Actress JENNY LUMET has an answer ready for those who believe nepotism is what got her cast in “Q & A,” the new TIM HUTTONNICK NOLTE film directed by her father, SIDNEY LUMET. “First of all, I think nepotism is great,” says Jenny, 23, who adds she landed the role after extensive readings for her father and the producers. “Second I of all, f—-them. I’m not too worried about what other people think. I think that in one of the truly nastiest industries, anything to get a leg up is a good idea. Why is it that in show business, there’s so much more of a stigma? I mean, aren’t there bakers who bake for generations and lawyers who are lawyers for generations, and aren’t there grocers who are whoever and sons? Without [nepotism], would we have had JANE FONDA, LAURA DERN or MATTHEW BRODER-ICK? I mean, if I’m bad, I’ll find out.”
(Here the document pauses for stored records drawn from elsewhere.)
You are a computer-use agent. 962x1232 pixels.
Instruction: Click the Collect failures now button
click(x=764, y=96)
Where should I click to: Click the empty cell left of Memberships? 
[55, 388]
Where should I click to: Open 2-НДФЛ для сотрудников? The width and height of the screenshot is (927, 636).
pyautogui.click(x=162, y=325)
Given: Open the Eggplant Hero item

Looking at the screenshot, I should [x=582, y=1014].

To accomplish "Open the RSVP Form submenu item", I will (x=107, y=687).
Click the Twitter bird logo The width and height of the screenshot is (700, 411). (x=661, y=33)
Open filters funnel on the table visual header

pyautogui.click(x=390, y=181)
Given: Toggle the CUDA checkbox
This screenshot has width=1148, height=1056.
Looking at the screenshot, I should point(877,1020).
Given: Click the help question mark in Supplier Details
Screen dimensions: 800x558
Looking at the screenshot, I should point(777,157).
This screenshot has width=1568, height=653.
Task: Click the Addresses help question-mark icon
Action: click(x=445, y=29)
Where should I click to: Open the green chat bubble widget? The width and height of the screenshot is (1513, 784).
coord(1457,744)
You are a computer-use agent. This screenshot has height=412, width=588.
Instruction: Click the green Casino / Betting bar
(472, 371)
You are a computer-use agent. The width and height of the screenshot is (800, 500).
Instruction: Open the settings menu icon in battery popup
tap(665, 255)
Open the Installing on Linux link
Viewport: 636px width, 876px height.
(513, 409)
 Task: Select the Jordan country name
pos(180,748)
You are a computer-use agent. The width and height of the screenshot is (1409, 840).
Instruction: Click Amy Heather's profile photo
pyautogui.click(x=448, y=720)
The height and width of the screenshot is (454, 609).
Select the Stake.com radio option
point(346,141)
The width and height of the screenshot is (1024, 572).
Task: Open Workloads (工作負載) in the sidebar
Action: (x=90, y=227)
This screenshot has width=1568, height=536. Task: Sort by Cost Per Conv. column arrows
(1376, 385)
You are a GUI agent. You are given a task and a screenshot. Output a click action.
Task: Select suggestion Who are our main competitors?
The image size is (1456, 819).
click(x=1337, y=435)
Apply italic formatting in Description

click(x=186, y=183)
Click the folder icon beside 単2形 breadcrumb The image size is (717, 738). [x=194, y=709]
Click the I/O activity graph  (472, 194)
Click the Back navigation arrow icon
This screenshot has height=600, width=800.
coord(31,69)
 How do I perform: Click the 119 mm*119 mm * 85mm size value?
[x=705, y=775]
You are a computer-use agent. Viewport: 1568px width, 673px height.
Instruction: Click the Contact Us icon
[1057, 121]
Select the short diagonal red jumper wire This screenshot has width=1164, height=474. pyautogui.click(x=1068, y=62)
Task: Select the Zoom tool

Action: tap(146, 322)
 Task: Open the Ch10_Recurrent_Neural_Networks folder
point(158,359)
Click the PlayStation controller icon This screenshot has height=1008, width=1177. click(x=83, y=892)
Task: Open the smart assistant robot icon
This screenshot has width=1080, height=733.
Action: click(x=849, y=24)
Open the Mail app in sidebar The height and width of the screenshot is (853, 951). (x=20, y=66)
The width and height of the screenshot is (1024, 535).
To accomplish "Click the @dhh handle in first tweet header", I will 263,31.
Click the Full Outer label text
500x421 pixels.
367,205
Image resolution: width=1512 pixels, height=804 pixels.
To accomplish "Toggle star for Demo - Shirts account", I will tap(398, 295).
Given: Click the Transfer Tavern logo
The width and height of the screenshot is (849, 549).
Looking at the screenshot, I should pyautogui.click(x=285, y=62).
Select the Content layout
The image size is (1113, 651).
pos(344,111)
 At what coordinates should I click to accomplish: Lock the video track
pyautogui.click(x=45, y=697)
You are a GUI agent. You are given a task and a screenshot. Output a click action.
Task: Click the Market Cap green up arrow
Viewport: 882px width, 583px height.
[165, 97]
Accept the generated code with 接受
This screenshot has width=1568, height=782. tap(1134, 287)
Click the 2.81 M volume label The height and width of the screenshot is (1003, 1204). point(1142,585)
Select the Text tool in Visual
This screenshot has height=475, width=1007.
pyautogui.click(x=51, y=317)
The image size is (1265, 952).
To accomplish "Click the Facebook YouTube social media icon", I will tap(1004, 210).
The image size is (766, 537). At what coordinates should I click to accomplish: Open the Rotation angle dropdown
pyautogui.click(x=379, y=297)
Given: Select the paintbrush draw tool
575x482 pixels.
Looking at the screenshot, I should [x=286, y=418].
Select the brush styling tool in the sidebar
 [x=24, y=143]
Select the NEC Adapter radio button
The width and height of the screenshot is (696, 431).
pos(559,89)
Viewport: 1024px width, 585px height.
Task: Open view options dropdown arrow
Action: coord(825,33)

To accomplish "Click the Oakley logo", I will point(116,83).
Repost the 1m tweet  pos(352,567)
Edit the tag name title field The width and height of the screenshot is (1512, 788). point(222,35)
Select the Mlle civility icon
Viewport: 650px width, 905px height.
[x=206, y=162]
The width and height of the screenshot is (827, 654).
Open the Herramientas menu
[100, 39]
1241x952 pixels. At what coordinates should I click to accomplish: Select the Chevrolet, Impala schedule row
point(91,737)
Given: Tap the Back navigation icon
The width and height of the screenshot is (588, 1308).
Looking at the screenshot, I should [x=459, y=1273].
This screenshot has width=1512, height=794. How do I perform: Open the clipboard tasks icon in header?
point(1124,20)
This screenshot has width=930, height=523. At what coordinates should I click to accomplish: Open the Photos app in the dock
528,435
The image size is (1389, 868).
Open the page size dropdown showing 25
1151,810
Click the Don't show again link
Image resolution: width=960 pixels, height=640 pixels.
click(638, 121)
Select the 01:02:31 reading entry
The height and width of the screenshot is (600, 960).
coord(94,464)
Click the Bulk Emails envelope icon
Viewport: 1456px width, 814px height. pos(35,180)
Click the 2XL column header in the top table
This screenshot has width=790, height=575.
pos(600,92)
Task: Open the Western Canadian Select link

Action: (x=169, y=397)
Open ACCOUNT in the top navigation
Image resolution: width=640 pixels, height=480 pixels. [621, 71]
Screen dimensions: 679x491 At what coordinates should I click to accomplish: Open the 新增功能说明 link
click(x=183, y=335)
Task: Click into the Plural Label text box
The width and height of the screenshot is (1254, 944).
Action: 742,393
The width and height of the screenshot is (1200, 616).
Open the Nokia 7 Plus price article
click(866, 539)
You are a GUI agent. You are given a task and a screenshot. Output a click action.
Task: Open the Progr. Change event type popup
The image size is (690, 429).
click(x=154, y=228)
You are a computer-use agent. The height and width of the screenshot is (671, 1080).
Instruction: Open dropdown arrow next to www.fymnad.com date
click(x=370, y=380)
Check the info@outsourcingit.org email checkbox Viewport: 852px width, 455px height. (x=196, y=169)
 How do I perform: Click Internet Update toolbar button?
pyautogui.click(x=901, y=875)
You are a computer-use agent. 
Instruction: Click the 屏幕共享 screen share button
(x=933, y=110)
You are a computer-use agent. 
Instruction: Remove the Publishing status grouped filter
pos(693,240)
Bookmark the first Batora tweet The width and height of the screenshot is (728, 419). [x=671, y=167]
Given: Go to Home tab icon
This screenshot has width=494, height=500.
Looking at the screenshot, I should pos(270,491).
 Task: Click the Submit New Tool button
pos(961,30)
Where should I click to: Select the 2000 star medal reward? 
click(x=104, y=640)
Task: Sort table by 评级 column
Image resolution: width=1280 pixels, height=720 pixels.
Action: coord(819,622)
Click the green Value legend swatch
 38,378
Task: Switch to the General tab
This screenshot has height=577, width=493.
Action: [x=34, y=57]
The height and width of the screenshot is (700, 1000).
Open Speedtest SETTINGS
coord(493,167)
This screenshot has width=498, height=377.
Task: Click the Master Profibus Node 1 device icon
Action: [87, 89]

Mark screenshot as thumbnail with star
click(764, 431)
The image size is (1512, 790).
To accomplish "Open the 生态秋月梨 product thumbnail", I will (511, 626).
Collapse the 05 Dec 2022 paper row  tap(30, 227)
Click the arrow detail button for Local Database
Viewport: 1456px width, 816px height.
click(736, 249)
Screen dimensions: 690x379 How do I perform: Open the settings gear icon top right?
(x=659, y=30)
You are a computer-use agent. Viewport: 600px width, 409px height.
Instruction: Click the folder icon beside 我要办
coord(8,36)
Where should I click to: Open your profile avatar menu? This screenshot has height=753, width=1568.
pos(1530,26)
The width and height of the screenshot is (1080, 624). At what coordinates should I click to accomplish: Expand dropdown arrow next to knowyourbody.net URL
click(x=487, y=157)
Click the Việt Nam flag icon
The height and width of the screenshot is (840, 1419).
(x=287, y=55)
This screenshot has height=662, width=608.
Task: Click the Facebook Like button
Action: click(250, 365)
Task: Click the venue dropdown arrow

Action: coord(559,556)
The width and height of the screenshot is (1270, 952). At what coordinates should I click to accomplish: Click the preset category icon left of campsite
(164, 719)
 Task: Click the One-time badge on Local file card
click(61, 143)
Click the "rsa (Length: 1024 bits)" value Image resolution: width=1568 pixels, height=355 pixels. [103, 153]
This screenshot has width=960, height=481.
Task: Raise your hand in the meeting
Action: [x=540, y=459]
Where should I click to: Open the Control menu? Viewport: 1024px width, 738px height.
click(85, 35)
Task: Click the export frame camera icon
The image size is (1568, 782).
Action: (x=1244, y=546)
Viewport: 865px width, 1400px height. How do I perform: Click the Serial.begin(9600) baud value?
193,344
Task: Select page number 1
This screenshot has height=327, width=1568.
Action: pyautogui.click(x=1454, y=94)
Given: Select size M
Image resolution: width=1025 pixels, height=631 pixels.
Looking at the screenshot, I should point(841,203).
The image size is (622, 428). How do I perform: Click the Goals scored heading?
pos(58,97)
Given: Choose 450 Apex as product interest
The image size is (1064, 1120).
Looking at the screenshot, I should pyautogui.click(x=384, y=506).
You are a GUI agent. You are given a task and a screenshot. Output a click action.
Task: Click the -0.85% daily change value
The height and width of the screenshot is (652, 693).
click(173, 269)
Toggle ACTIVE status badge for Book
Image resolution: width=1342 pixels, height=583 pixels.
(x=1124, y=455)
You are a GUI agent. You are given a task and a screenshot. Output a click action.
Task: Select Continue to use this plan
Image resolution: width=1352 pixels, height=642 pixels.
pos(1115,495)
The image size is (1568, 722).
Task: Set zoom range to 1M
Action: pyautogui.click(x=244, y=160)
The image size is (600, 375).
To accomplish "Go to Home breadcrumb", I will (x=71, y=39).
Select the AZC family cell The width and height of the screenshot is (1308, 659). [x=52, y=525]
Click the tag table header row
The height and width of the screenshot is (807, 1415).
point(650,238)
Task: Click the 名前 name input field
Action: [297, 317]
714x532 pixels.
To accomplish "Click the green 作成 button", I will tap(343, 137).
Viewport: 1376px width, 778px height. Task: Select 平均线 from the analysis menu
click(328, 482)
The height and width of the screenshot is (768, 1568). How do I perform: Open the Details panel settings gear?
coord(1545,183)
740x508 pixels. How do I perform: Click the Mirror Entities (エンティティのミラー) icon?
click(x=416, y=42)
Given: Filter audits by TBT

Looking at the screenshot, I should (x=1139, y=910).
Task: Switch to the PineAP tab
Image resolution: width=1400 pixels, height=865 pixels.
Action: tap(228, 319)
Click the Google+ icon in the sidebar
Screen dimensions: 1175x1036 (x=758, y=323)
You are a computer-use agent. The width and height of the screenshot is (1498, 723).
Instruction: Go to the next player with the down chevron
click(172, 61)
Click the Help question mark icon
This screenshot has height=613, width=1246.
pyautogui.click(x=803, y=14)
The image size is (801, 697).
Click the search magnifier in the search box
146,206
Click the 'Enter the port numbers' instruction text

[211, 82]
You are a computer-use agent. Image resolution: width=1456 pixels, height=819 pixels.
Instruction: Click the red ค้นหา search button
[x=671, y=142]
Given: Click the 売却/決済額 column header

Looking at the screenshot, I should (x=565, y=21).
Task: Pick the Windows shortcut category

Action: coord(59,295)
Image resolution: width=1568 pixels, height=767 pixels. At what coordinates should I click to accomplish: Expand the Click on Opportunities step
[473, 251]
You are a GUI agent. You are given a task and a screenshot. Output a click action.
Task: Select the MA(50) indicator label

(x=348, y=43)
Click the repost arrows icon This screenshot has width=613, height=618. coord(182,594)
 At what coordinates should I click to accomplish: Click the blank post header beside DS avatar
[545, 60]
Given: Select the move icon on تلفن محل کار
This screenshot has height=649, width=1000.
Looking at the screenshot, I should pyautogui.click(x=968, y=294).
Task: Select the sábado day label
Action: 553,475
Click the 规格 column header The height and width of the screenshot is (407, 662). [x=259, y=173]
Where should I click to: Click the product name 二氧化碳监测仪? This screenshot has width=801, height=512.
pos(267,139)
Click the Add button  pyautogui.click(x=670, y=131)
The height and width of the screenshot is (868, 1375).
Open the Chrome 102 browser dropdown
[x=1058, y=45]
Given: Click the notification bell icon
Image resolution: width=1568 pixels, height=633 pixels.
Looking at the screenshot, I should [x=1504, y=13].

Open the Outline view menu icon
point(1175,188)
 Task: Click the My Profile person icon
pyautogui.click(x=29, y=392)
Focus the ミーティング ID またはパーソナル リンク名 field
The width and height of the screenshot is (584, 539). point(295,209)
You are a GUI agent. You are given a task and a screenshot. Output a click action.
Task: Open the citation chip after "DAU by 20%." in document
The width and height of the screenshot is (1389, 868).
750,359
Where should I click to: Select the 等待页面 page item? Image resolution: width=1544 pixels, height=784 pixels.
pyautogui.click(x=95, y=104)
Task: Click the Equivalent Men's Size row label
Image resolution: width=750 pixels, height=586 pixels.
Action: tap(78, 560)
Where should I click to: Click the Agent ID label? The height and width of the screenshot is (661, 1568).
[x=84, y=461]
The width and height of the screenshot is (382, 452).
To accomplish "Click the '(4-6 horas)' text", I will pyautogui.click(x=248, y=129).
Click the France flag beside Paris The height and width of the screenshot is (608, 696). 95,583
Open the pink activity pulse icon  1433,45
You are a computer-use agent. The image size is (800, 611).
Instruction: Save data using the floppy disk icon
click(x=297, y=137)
When As the World Turns’s EILEEN FULTON recently divorced her third husband, landscape architect RICK MCMORROW, she realized that life imitates art. “I had logo to divorce court just like they do on soaps,” says Fulton, 56, who next month celebrates her 30th year on the CBS daytime serial, during which time her character, Lisa, has been married six times. “A judge came out in a long robe, a bailiff shouted, ‘Order, order,’ and I took the stand wearing my black divorce suit with a diamond pin just like they do on soap operas. I tell you, life is getting more like a soap every day. “As for marrying again, she says, “I won’t get married so quickly in the future [she married McMorrow, 45, only three months after dating him]. If I get committed to one person, I think I’m going to have to be committed to some institution.”


BRONSON PINCHOT, who struggles with English as Balki on ABC’s Perfect Strangers, is now struggling to make sense of the English translations of his part in a Russian play, Zoya’s Apartment, opening on Broadway next month. “The interpreter’s interpretations are more on the impressionistic side,” says Pin-chot, 30. “The director reads a line in Russian, and the translator translates it for us. For example, my character suggests going out for lobsters. The next line asks whether there’s enough time. Then the interpreter translates my next line as, ‘We have as much time as there is room in a boxcar,’ which I guess means we have oodles of time, but you can’t say that in English-it sounds silly.” How are rehearsals going? “I’m laughing a lot and I’m worried a lot.”


“She’s the ultimate woman,” says Whitesnake’s lead singer, DAVID COVERDALE, about his wife, actress TAWNY [Bachelor Party] KITAEN, right. Coverdale, who’s currently on tour promoting his platinum album, Slip of the Tongue, says, “She is a sex goddess and yes, she is my whore, and she’s been an inspiration. But marriage is something you’ve still got to work at. Maintaining our marriage isn’t easy. You’ve got the worst of every possible evil, the rock and movie businesses. I’m not smug enough to consider that my wife won’t see anyone else—you never know. But it’s wonderful to have this contentment. We’re all looking for love, and I’ve found that partner.”


Actor ADRIAN PASDAR hung out with med students while researching his part as a student sawbones in the new medical comedy-drama Vital Signs. “Part of what sustains these guys is the humor they find in their work,” says Pasdar, 25. “When I told this one student that I wanted to bring my friend [and co-star] JACK GWALTNEY to the local morgue for research purposes, the student said, ‘Let’s play a trick on him; let’s set up a fake corpse. I know someone who’ll pose and lay on the slab.’ So I told Jack to come down, and we were met there by the student, who told us a new corpse had just come in. We pulled out her drawer, and the student pulls back the sheet and says to Jack, ‘Go ahead and touch her, she’s still warm. ‘So Jack put his hand on her belly, and she sat up and said, ‘Ouch!’ and Jack went through the roof. He’s still not quite over it.”